**WHAT THE TASK REQUIRES**
Copy out the items verbatim from the line containing "You are a computer-use agent. The" through the end, with the pictures omitted.

**GIVEN RECORDS**
>> begin

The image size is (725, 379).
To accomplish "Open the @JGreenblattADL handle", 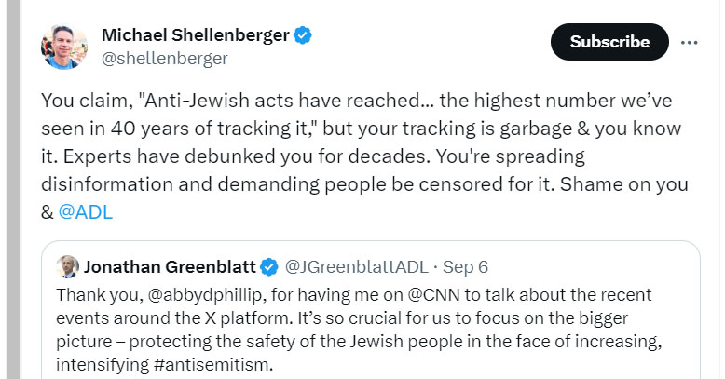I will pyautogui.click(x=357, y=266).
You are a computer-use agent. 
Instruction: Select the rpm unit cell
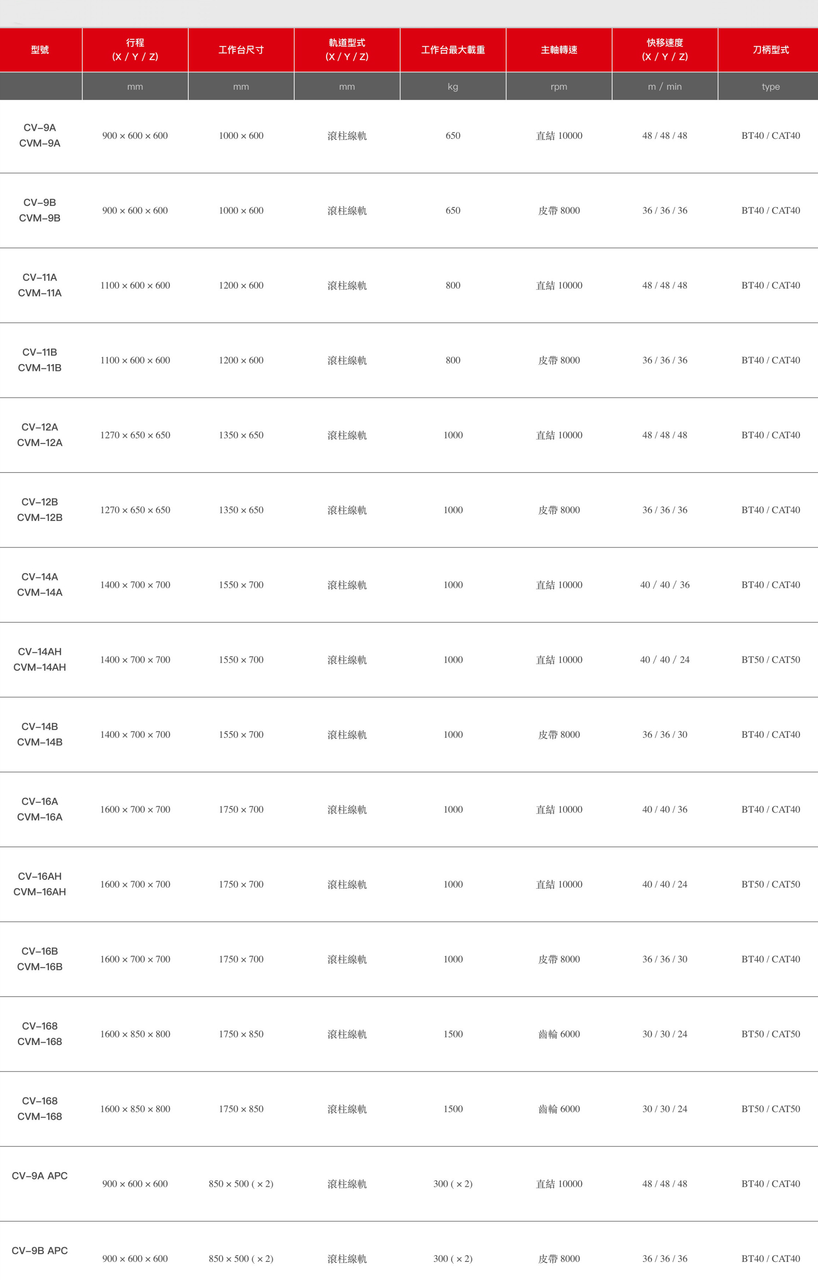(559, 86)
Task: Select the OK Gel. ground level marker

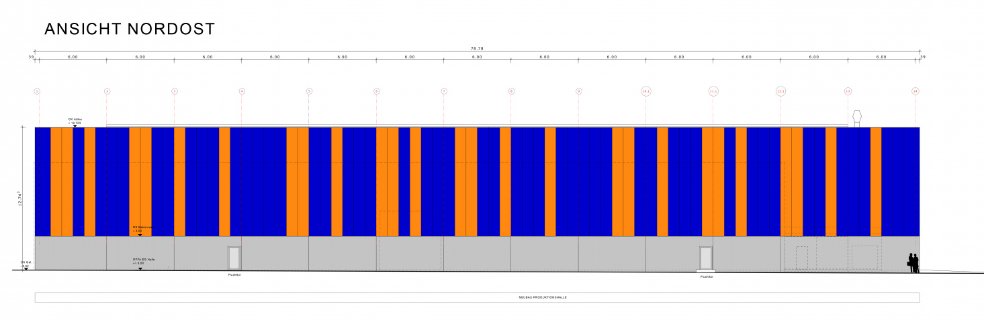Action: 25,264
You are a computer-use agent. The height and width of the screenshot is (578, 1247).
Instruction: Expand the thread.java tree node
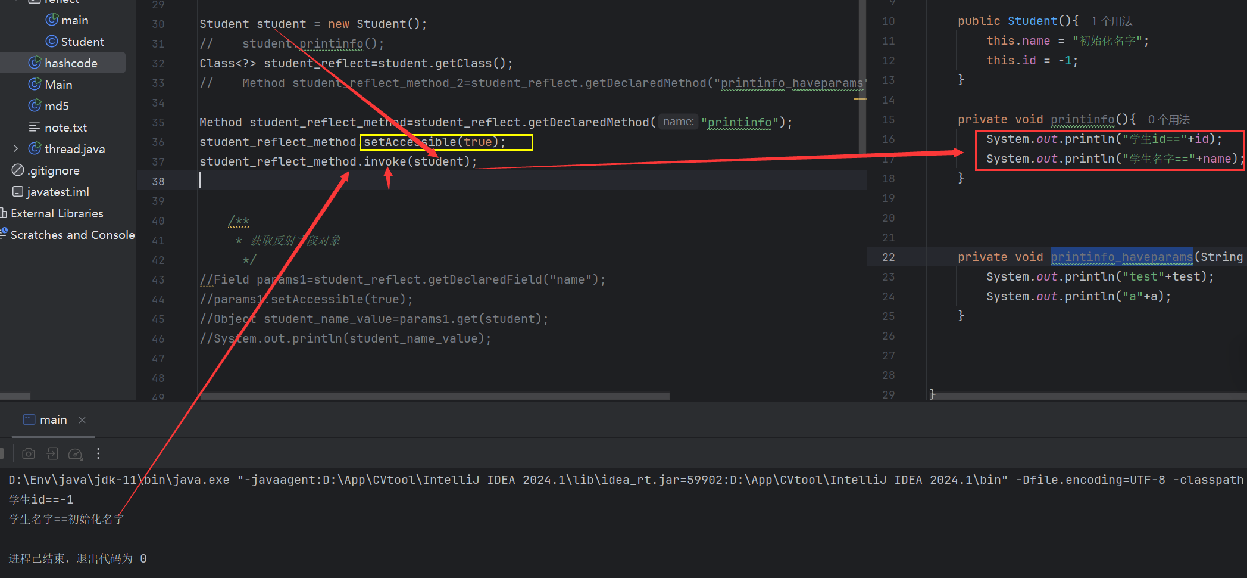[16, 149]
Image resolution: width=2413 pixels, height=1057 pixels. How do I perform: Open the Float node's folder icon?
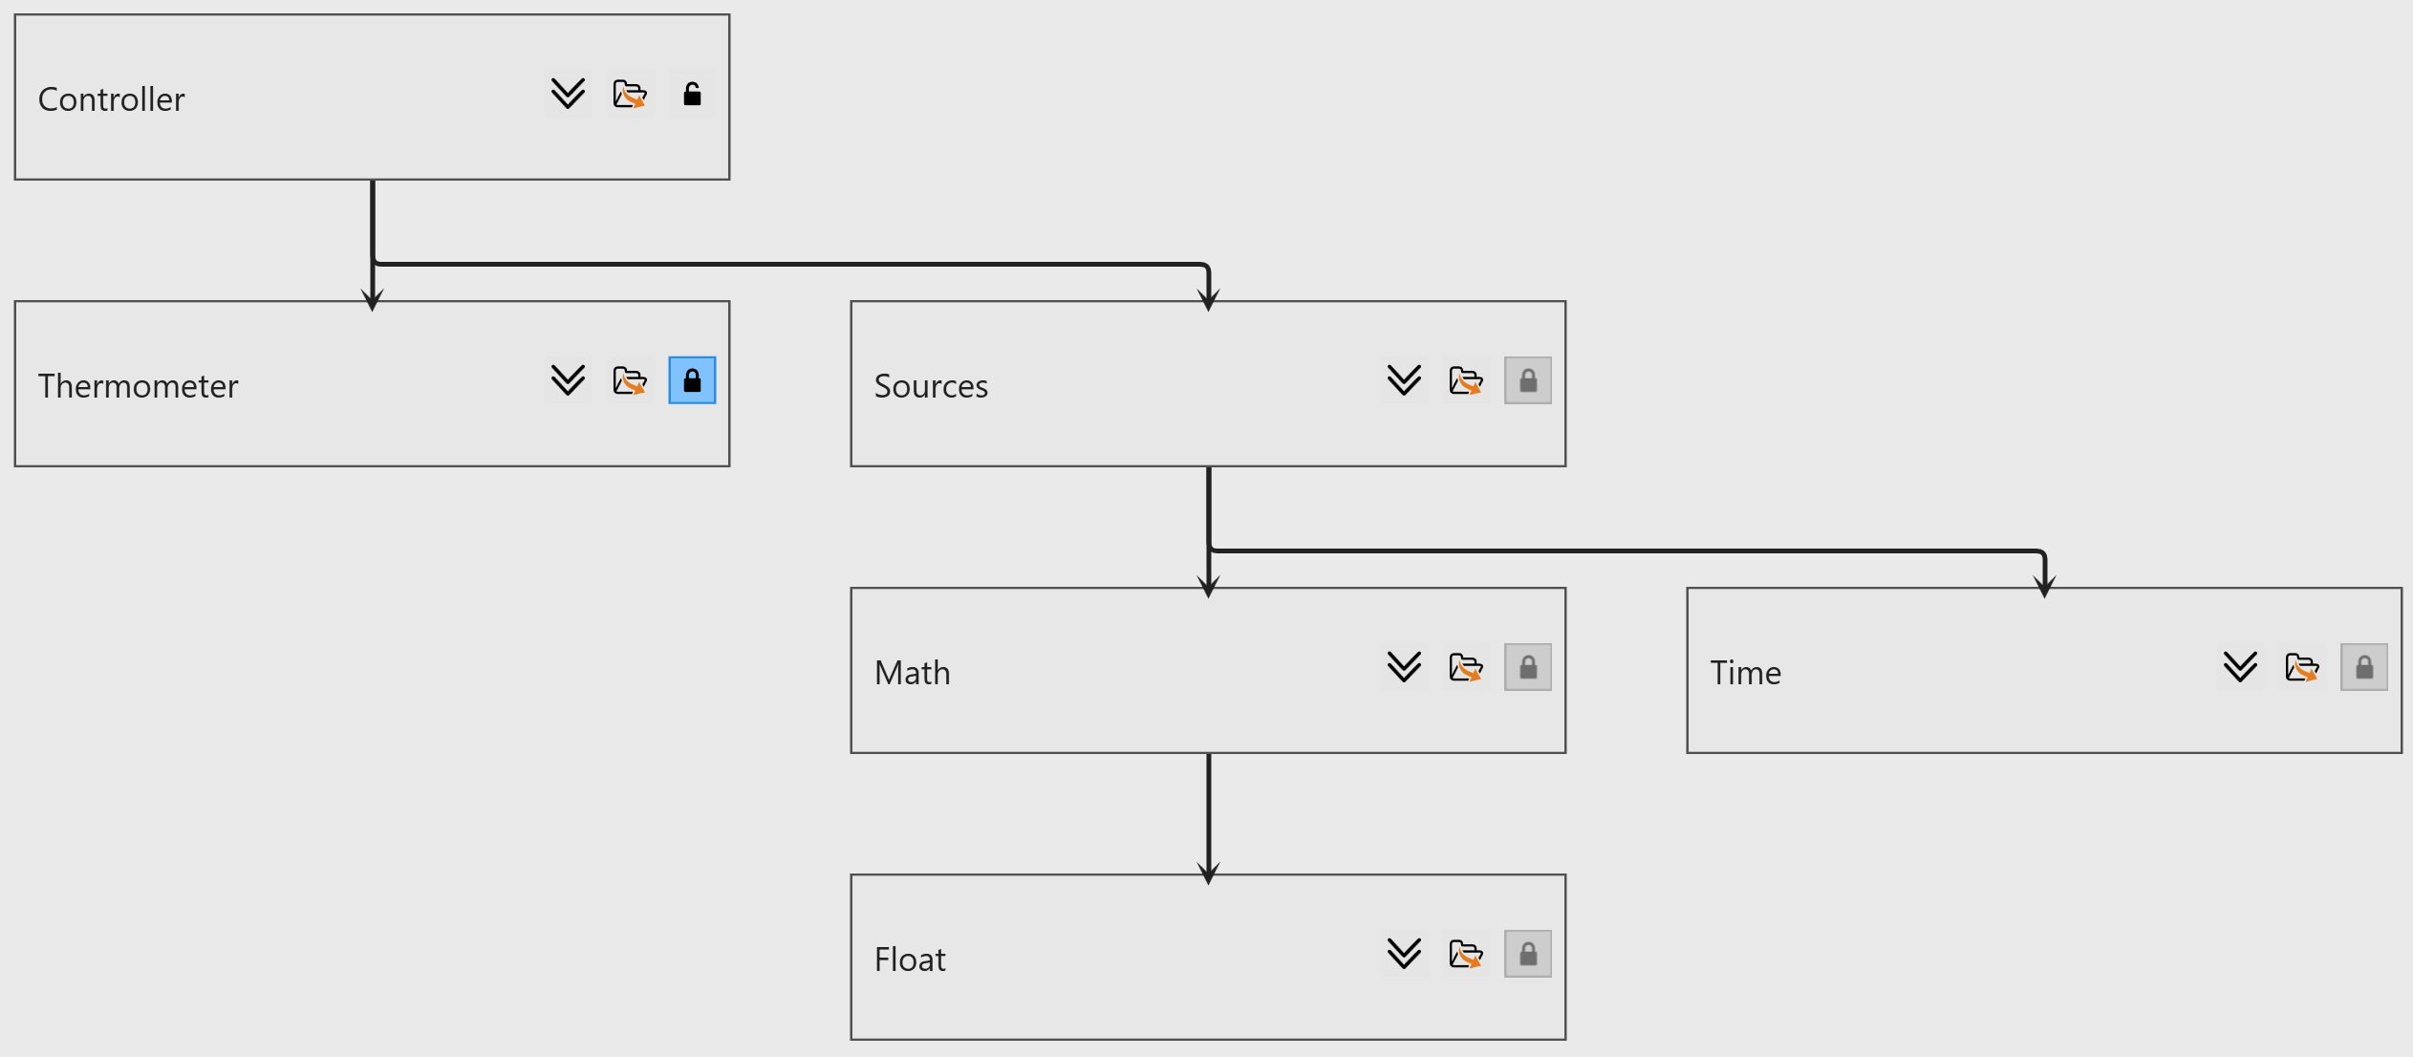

>> end

**ANSWER TO THE TASK**
You are a computer-use agent. The height and width of the screenshot is (578, 1247).
Instruction: Expand the thread.java tree node
[16, 149]
Image resolution: width=2413 pixels, height=1057 pixels. How do I perform: Open the Float node's folder icon?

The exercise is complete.